*Exercise*: Across all the records below, count the lines that hold "icon". State only that figure.
*** Begin section ***
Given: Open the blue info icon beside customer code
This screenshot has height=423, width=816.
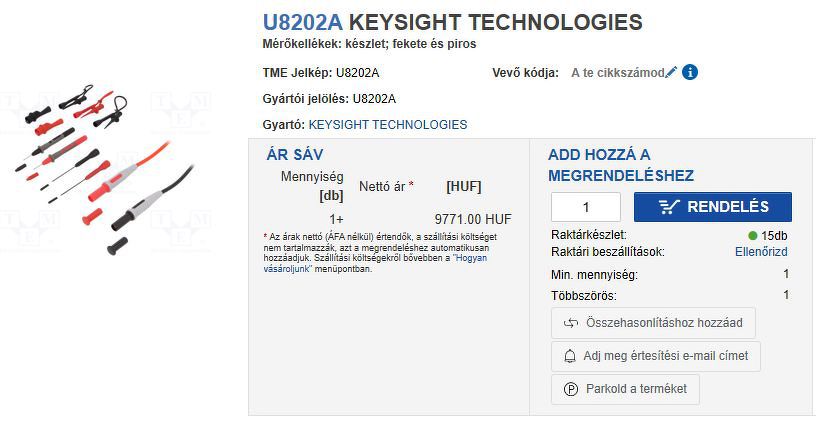Looking at the screenshot, I should tap(690, 72).
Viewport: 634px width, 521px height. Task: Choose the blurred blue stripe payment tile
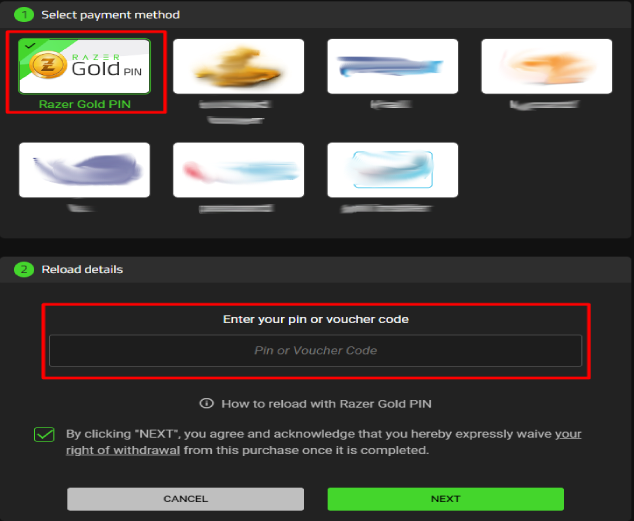point(392,66)
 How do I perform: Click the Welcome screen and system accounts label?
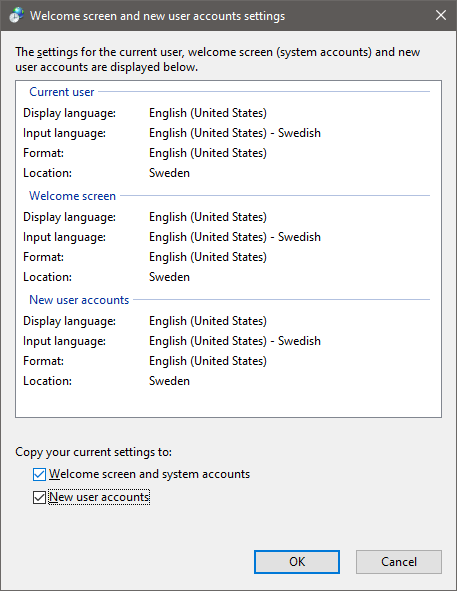(149, 474)
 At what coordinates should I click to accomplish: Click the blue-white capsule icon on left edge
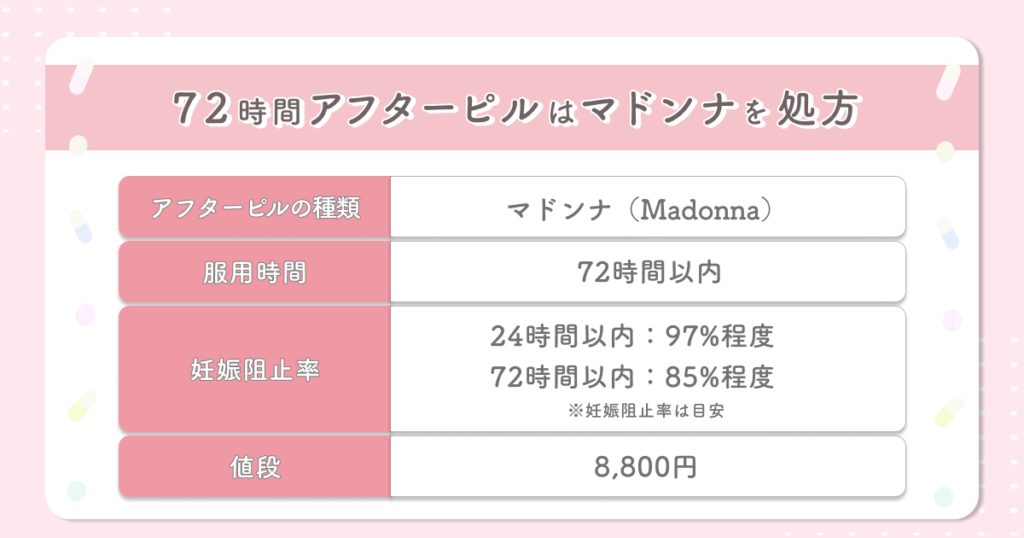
*** End section ***
*Written answer*: 2